El hombre más feliz del mundo

Planeta, septiembre 2021

Editorial Planeta Publica El hombre más feliz del mundo de Eddie Jaku, las inspiradoras memorias de un superviviente del Holocausto que encontró la esperanza en el lugar menos esperado considerándose el hombre más feliz del mundo.

Publicado a finales de 2019 en Australia, el boca oreja y las entrevistas con su centenario autor hicieron que el libro poco a poco fuera encaramándose en las listas de ventas hasta convertirse en un fenómeno editorial sin parangón en su país de origen, siendo además premiado como la mejor biografía del año por la Australian Book Industry. Empezó entonces un recorrido internacional que le llevaría al número uno de ventas en Estados Unidos y que hoy hace que el libro se haya traducido a más de treinta lenguas y se haya publicado en cincuenta territorios.

El hombre más feliz del mundo, es mucho más que las memorias de un superviviente de Auschwitz, son las enseñanzas de vida de un ser humano excepcional, que visitó el infierno de los campos de exterminio nazi y volvió para narrarlo con una prosa honesta y estremecedora.

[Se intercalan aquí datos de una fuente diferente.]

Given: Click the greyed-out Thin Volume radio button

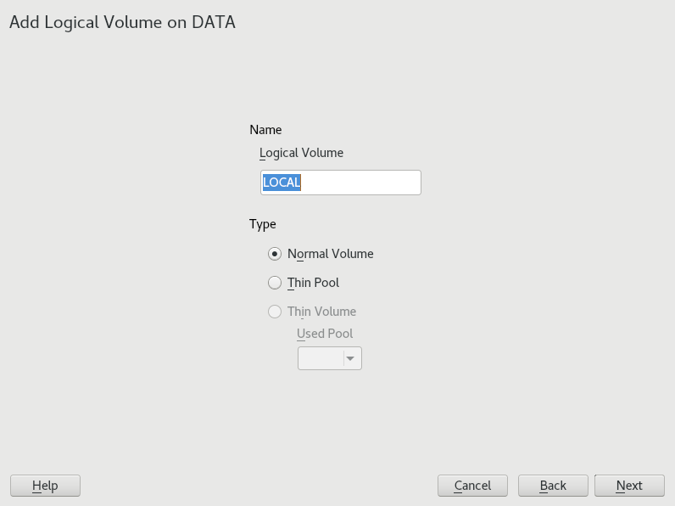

Esta obra también es un canto a la esperanza, a la amistad, y a la solidaridad que encontró en su camino. Pero sobre todo es la constatación de que no hay mejor medicina para sanar profundas heridas que el amor.

Eddie Jaku, el hombre más feliz del mundo, es historia viva. Nació en Alemania, donde creció en el seno de una familia judía, orgulloso de ser un ciudadano alemán más en las calles de su Leipzig natal. Una ciudad a la que amaba y a la que al final de la Segunda Guerra Mundial juró no regresar jamás. El autor estaba convencido de vivir en una de las sociedades más progresistas del mundo, donde las artes destacaban, y sus habitantes vivían felices.

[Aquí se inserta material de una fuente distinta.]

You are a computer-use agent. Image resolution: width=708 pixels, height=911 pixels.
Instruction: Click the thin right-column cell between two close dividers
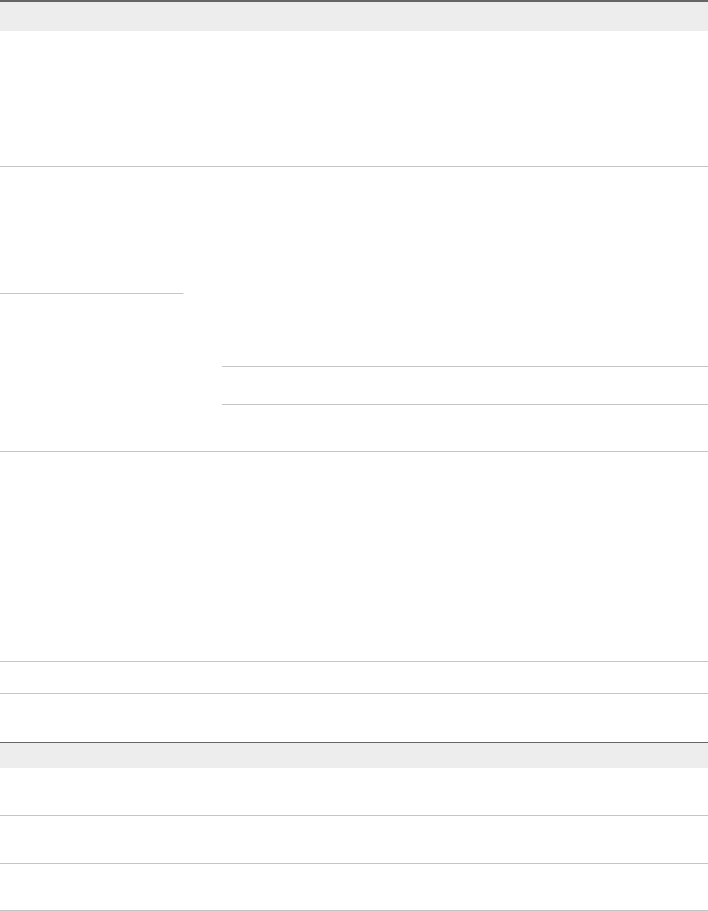[464, 385]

Llegó la Primera Gran Guerra, Alemania perdió, y las consecuencias hicieron estragos entre su población. La inflación ascendió, la comida escaseaba y el descontento social aumentaba. Esos factores fueron determinantes para el ascenso de Hitler al poder. Entonces todo cambió, los amigos se convirtieron en enemigos y comenzaron a volcar en el pueblo judío, y en todo aquel que fuera diferente, toda su rabia y su frustración. Como bien expresa el autor.

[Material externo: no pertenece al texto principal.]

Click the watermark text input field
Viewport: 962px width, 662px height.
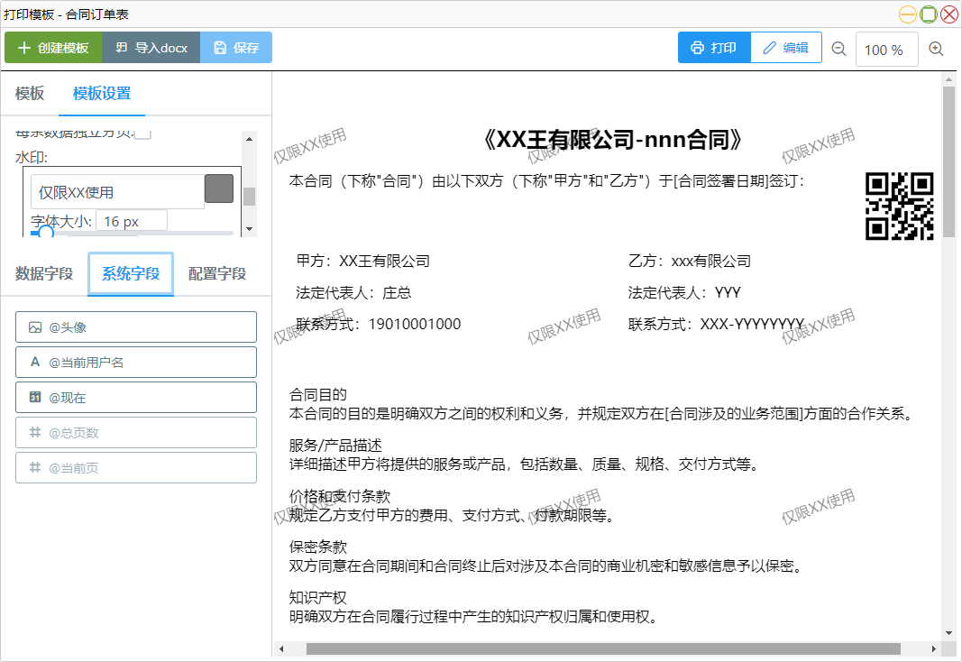pyautogui.click(x=117, y=192)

La felicidad no cae del cielo, y está en nuestras manos; esta radica en nuestro interior y en las personas que amamos. Además, la felicidad es lo único en este mundo que se multiplica cada vez que la compartimos. Eddie Jaku se dio cuenta de ello al finalizar la guerra mientras se recuperaba en el hospital de cólera, fiebre tifoidea y desnutrición, ¡pesaba solo veintiocho kilos! Allí hizo esta promesa: «En ese momento, juré a Dios que, si vivía, me convertiría en una persona totalmente nueva. Juré que abandonaría el territorio alemán y que jamás regresaría al país que me lo había dado todo y que luego me lo había arrebatado. Juré que dedicaría el resto de mi vida a resarcir el daño que los nazis habían causado al mundo, y que aprovecharía al máximo cada minuto de mi vida».

Eddie Jaku, Nació en 1920 en Leipzig y Estudió Ingeniería m mecánica. Durante la Segunda Guerra Mundial fue arrestado por los nazis y llevado a los campos de concentración de Buchenwald y Auschwitz, donde le hicieron trabajar como ingeniero. Tras varios intentos, en1945 logró escapar de una marcha de la muerte y fue rescatado por unos soldados americanos. Después de vivir un tiempo en Bélgica, en 1950 se trasladó a Australia con su familia, donde vive felizmente desde entonces. Eddie lleva 74 años casado con Flore. Tienen dos hijos, nietos y bisnietos.